## Listed records
::::::

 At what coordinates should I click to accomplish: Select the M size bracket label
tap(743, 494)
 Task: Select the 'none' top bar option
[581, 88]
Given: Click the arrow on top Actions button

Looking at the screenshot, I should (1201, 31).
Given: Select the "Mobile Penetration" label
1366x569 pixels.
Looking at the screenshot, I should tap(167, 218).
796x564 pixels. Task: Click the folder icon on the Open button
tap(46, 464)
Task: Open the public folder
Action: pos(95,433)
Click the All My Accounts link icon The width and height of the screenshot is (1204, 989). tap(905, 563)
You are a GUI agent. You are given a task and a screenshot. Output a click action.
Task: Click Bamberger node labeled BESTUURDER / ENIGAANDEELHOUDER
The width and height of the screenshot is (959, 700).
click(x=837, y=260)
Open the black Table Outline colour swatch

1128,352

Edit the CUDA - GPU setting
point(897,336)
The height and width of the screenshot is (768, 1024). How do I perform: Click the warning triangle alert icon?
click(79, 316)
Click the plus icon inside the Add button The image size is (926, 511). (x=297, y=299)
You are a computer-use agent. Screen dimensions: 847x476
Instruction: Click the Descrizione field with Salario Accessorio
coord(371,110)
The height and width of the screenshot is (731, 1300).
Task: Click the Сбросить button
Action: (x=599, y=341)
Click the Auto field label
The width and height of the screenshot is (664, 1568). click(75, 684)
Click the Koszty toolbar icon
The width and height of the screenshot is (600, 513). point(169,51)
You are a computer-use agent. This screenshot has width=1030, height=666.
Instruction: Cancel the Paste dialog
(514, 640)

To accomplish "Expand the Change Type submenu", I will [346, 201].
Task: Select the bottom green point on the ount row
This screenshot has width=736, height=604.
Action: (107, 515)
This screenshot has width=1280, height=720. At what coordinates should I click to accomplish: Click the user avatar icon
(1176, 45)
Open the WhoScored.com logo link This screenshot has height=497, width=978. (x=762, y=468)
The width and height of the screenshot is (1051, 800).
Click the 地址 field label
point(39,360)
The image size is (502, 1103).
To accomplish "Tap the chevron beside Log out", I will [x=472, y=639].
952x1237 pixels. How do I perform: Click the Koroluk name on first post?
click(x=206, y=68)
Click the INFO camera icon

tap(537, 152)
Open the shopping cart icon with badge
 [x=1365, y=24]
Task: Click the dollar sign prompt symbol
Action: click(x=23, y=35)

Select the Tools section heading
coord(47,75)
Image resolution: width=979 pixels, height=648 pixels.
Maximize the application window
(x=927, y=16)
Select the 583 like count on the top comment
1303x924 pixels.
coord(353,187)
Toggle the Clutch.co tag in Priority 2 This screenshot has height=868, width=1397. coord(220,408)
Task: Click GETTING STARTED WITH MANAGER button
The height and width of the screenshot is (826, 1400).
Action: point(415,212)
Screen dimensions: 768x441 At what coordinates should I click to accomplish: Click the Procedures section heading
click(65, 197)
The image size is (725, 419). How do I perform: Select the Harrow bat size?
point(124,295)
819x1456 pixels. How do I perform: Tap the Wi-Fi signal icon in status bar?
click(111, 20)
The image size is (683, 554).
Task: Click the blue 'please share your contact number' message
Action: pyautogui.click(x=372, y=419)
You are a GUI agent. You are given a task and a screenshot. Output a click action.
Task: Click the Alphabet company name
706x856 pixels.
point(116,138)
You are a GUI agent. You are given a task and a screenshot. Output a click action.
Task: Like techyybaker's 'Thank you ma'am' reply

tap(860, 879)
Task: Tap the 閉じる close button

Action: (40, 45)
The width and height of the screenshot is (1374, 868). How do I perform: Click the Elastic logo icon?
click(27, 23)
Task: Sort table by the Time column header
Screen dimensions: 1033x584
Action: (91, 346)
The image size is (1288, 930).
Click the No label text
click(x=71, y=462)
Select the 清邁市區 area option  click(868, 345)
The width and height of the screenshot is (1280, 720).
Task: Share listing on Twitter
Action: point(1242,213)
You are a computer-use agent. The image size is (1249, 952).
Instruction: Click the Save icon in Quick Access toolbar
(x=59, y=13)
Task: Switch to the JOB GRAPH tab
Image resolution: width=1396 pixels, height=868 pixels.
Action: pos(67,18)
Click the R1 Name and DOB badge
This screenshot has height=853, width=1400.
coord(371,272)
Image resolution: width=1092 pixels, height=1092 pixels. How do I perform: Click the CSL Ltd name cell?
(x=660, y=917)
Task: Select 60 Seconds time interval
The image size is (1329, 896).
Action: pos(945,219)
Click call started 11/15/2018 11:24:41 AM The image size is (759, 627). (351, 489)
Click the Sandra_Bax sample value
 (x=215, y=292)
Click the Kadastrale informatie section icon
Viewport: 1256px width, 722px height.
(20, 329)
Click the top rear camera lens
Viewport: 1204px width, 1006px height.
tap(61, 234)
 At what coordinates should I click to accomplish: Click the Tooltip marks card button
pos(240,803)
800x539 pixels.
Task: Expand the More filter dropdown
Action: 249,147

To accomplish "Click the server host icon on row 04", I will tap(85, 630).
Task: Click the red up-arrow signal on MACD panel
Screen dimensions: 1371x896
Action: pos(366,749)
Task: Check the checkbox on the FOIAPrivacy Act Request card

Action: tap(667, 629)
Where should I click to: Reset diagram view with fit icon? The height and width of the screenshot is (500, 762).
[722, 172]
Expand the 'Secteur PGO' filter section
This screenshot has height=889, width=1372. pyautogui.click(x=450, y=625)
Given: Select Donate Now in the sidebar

::::::

## What you need to do
Extract every line of the rows that contains the string "pixels".

## Answer for this exercise
1366x569 pixels.
796x564 pixels. Task: Click the folder icon on the Open button
952x1237 pixels. How do I perform: Click the Koroluk name on first post?
Image resolution: width=979 pixels, height=648 pixels.
1303x924 pixels.
819x1456 pixels. How do I perform: Tap the Wi-Fi signal icon in status bar?
706x856 pixels.
Image resolution: width=1396 pixels, height=868 pixels.
Image resolution: width=1092 pixels, height=1092 pixels. How do I perform: Click the CSL Ltd name cell?
800x539 pixels.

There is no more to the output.